The following tables show a breakdown of performance by geographical area in the first nine months of 2023 and the 3rd Quarter of 2023, with comparative figures for the same periods of the previous year.
| 3rd Quarter | Millions of euro | First nine months | ||||||
|---|---|---|---|---|---|---|---|---|
| 2023 | 2022 | Change | 2023 | 2022 | Change | |||
| 195 | 199 | (4) | -2.0% | Italy | 614 | 603 | 11 | 1.8% |
| 129 | 130 | (1) | -0.8% | Iberia | 379 | 354 | 25 | 7.1% |
| 1 | 26 | (25) | -96.2% | Latin America | 6 | 32 | (26) | -81.3% |
| 9 | 5 | 4 | 80.0% | North America | 30 | 35 | (5) | -14.3% |
| 1 | 1 | - | - | Europe | 3 | 3 | - | - |
| 1 | - | 1 | - | Africa, Asia and Oceania | 2 | - | 2 | - |
| 276 | 267 | 9 | 3.4% | Other | 785 | 749 | 36 | 4.8% |
| (96) | (64) | (32) | -50.0% | Eliminations and adjustments | (213) | (173) | (40) | -23.1% |
| 516 | 564 | (48) | -8.5% | Total | 1,606 | 1,603 | 3 | 0.2% |
(1) The figures for 2022 have been adjusted, for comparative purposes only, to take account of the classification under the item "Profit/(Loss) from discontinued operations" of revenue connected with the assets held in Russia (which were sold in 2022), Romania and Greece as the requirements of IFRS 5 for their classification as discontinued operations have been met.

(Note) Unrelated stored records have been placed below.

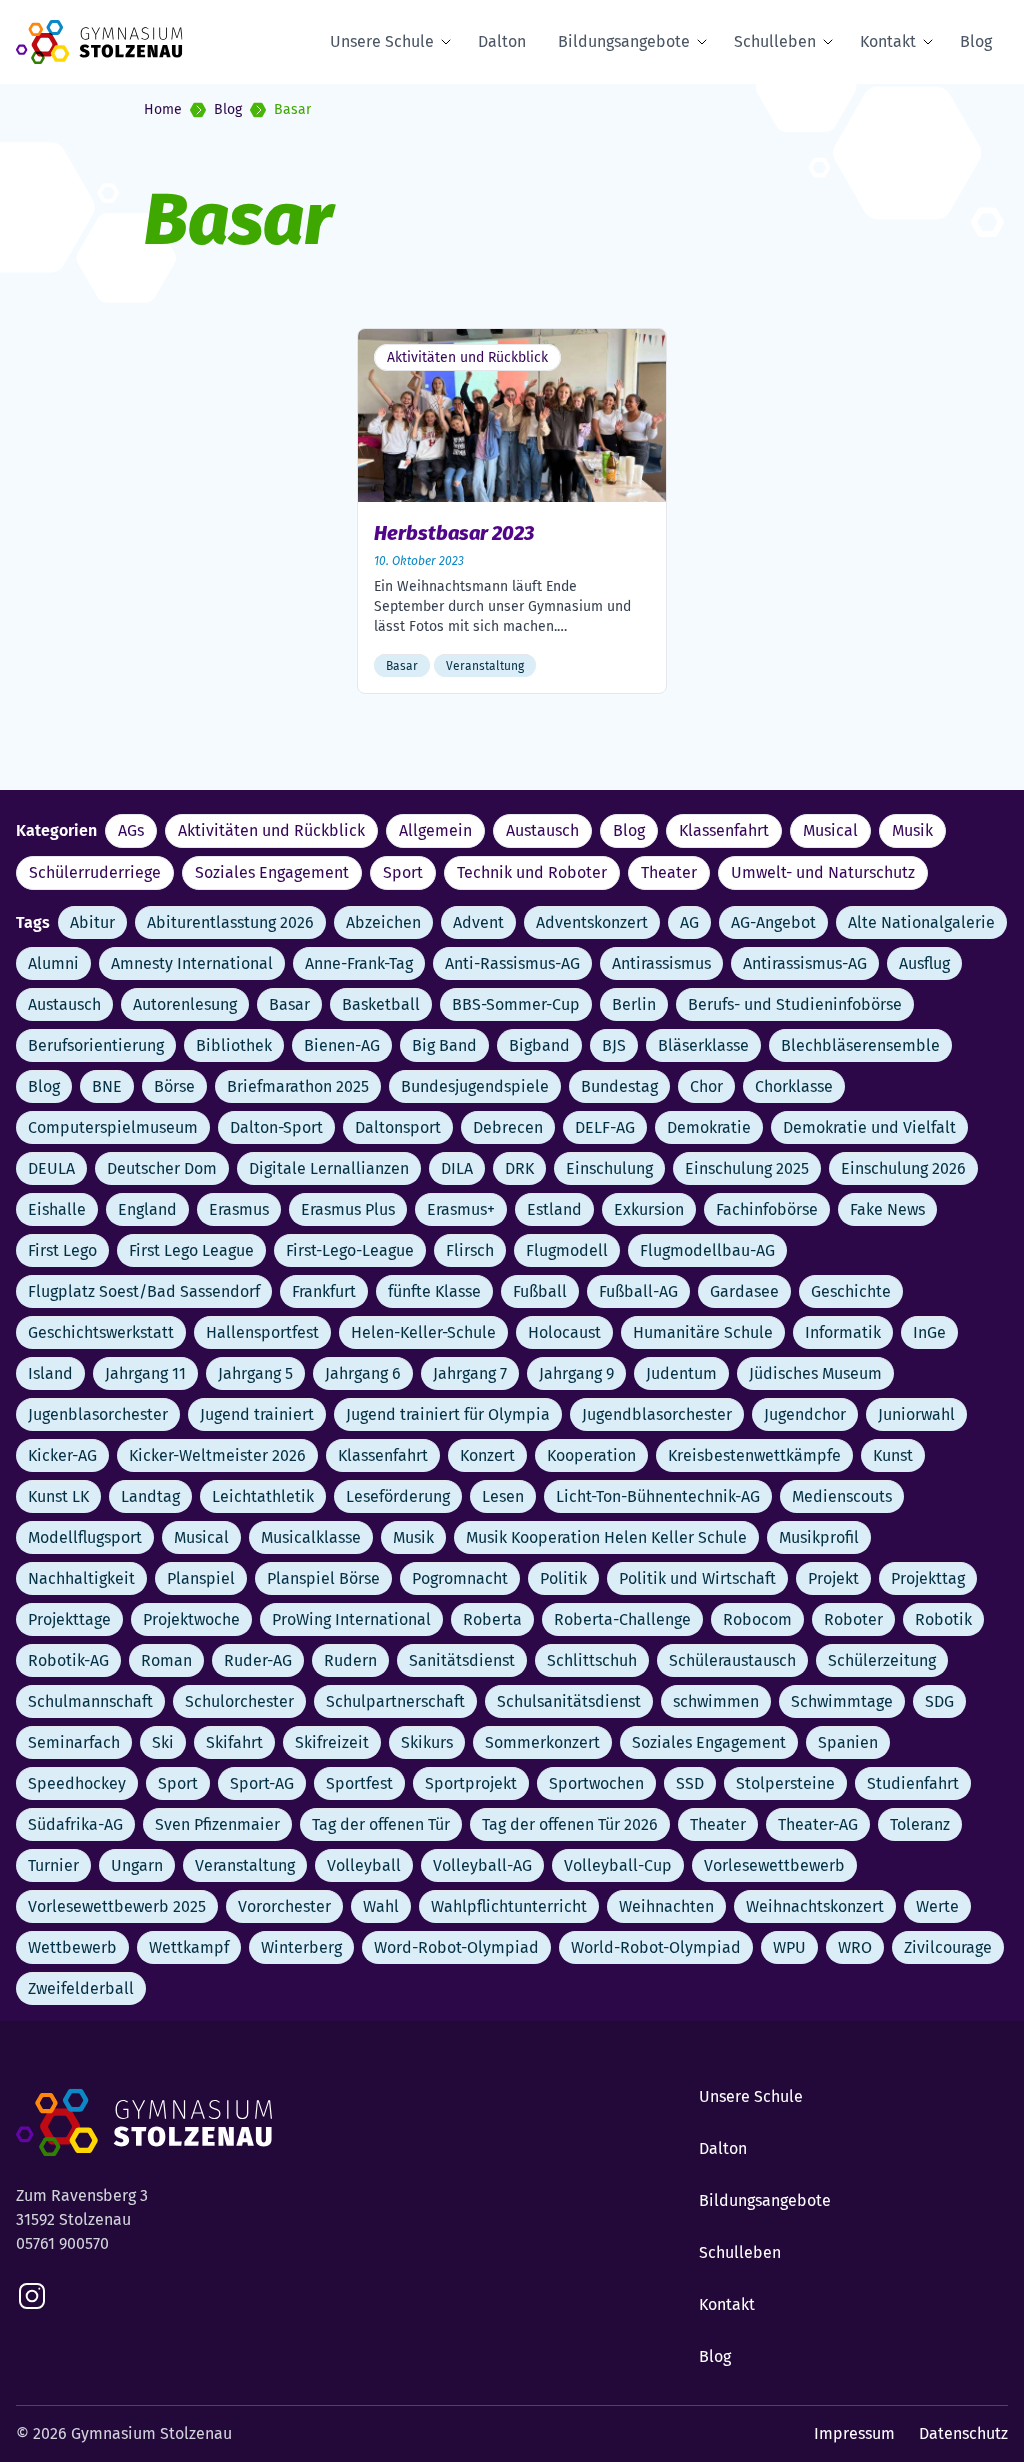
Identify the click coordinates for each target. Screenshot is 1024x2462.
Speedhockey (77, 1783)
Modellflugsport (85, 1537)
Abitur (92, 922)
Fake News (887, 1209)
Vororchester (284, 1906)
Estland (554, 1209)
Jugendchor (805, 1414)
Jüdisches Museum (815, 1373)
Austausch (542, 830)
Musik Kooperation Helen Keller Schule (606, 1537)
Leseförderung (398, 1496)
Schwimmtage (842, 1701)
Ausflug (924, 963)
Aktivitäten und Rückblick (271, 830)
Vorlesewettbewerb (774, 1865)
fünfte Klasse (434, 1291)
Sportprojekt (471, 1783)
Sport (403, 872)
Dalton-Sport (276, 1127)
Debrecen (508, 1127)
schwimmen (716, 1701)
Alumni (53, 963)
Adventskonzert (592, 922)
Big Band (444, 1045)
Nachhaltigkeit (81, 1578)
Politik (563, 1578)
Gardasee (744, 1291)
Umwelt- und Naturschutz (823, 872)
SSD (690, 1783)
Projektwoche (191, 1619)
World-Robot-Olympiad (656, 1947)
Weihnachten (666, 1906)
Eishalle (57, 1209)
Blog (976, 41)
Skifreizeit (332, 1742)
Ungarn (137, 1865)
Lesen (503, 1496)
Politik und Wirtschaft (697, 1578)
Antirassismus (661, 963)
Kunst (893, 1455)
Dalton (502, 41)
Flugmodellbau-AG (707, 1250)
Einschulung (609, 1168)
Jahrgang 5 (255, 1373)
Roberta (492, 1619)
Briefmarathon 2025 (298, 1086)
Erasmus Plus (348, 1209)
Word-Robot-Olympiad (456, 1947)
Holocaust (564, 1332)
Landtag (150, 1496)
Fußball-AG (638, 1291)
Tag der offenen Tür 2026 (570, 1824)
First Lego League (191, 1250)
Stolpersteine (785, 1783)
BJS (614, 1045)
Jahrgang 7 (470, 1373)
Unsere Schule (382, 41)
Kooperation (591, 1455)
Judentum (681, 1373)
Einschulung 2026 (903, 1168)
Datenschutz (963, 2433)
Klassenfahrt (724, 830)
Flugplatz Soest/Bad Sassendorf (144, 1291)
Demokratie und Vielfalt (869, 1127)
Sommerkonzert (542, 1742)
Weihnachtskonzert (815, 1906)
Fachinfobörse (767, 1209)
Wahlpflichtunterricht (509, 1906)
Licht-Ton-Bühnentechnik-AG (658, 1496)
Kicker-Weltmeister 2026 (217, 1455)
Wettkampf (189, 1947)
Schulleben (775, 41)
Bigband (539, 1045)
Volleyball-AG (482, 1865)
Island (50, 1373)
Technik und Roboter (532, 872)
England (147, 1209)
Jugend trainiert (257, 1414)
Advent (478, 922)
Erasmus (239, 1209)
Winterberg (301, 1947)
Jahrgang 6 (363, 1373)
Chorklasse (794, 1086)
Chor (706, 1086)
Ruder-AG (258, 1660)
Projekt (833, 1578)
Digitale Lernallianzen (329, 1168)
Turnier (53, 1865)
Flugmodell (567, 1250)
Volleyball (364, 1865)
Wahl (381, 1906)
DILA (457, 1168)
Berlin (634, 1004)
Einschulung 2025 (747, 1168)
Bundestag (619, 1086)
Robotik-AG (68, 1660)
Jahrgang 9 (576, 1373)
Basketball (381, 1004)
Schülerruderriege (95, 872)
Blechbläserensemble (860, 1045)
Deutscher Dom (162, 1168)
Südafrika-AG (75, 1824)
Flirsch (470, 1250)
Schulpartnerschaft (395, 1701)
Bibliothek (234, 1045)
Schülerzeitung (882, 1660)
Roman (166, 1660)
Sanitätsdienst (462, 1660)
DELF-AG (605, 1127)
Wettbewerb (72, 1947)
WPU (789, 1947)
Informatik (843, 1332)
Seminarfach (74, 1742)
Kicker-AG (62, 1455)
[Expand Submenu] (450, 42)
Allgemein (435, 830)
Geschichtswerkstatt (101, 1332)
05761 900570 (62, 2243)
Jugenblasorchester (98, 1414)
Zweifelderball (81, 1988)
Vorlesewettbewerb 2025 (117, 1906)
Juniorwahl (916, 1414)
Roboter (853, 1619)
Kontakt (888, 41)
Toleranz (920, 1824)
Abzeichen (383, 922)
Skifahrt (234, 1742)
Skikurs (427, 1742)
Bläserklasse (703, 1045)
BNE (107, 1086)
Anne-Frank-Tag (359, 963)
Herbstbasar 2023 (454, 533)
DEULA (51, 1168)
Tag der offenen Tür (381, 1824)
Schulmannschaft (90, 1701)
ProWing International (351, 1619)
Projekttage (69, 1619)
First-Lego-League (350, 1250)
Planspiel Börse (323, 1578)
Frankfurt (324, 1291)
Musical (830, 830)
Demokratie (709, 1127)
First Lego (62, 1250)
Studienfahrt (913, 1783)
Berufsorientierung (96, 1045)
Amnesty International (192, 963)
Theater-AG (818, 1824)
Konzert (487, 1455)
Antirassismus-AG (805, 963)
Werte (937, 1906)
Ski (163, 1742)
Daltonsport (398, 1127)
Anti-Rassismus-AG (512, 963)
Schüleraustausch (732, 1660)
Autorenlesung (185, 1004)
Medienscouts (842, 1496)
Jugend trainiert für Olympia (448, 1414)
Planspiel (201, 1578)
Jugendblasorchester (657, 1414)
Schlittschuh (592, 1660)
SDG (939, 1701)
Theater (669, 872)
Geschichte (851, 1291)
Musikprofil (819, 1537)
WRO (855, 1947)
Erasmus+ (461, 1209)
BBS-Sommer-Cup (516, 1004)
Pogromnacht (460, 1578)
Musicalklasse (311, 1537)
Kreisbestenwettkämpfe (754, 1455)
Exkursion (649, 1209)
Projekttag (928, 1578)
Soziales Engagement (272, 872)
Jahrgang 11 (145, 1373)
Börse (174, 1086)
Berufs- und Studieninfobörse (795, 1004)
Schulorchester (239, 1701)
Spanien (848, 1742)
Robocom (757, 1619)
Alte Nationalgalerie (921, 922)
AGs (131, 830)
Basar (289, 1004)
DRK (519, 1168)
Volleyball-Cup (618, 1865)
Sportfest (359, 1783)
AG (689, 922)
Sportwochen (596, 1783)
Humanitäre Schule (703, 1332)
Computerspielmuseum (113, 1127)
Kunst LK (58, 1496)
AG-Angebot (773, 922)
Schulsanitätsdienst (569, 1701)
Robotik (943, 1619)
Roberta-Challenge (622, 1619)
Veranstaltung (245, 1865)
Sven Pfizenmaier (217, 1824)
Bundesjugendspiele (475, 1086)
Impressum (854, 2433)
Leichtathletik (263, 1496)
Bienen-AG (342, 1045)
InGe (929, 1332)
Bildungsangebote (624, 41)
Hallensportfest (262, 1332)
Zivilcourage (948, 1947)
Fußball (540, 1291)
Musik (912, 830)
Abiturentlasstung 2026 (230, 922)
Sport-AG (262, 1783)
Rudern (350, 1660)
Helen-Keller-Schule (423, 1332)
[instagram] (32, 2296)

Revenue in the first nine months of 2023 was broadly in line with that in the corresponding period of 2022.
| 3rd Quarter Millions of euro |
First nine months | |||||||
|---|---|---|---|---|---|---|---|---|
| 2023 | 2022 | Change | 2023 | 2022 | Change | |||
| - | 1 | (1) | - | Italy | 22 | 57 | (35) | -61.4% |
| 6 | 3 | 3 | - | Iberia | 6 | 9 | (3) | -33.3% |
| (33) | (35) | 2 | 5.7% | Latin America | (97) | (80) | (17) | -21.3% |
| (1) | - | (1) | - | - of which Argentina | (5) | (2) | (3) | - |
| (9) | (8) | (1) | -12.5% | - of which Brazil | (26) | (19) | (7) | -36.8% |
| (22) | (27) | 5 | 18.5% | - of which Chile | (65) | (59) | (6) | -10.2% |
| (1) | - | (1) | - | - of which Peru | (1) | - | (1) | - |
| (22) | (10) | (12) | - | North America | (35) | (22) | (13) | -59.1% |
| (2) | (1) | (1) | - | Europe | (2) | (2) | - | - |
| (1) | (2) | 1 | 50.0% | Africa, Asia and Oceania | (3) | (3) | - | - |
| (87) | (8) | (79) | - | Other | (177) | (79) | (98) | - |
| (139) | (52) | (87) | - | Total | (286) | (120) | (166) | - |

The deterioration in the ordinary gross operating loss in the first nine months of 2023 mainly reflects an increase in Italy in costs for services and in provisions for risks and charges recognized by Enel Insurance (€99 million).
The gross operating loss increased compared with the first nine months of 2022 mainly due to the extraordinary solidarity levy in Spain of €208 million, which was recognized as non-recurring, and to the factors described above in relation to ordinary gross operating profit.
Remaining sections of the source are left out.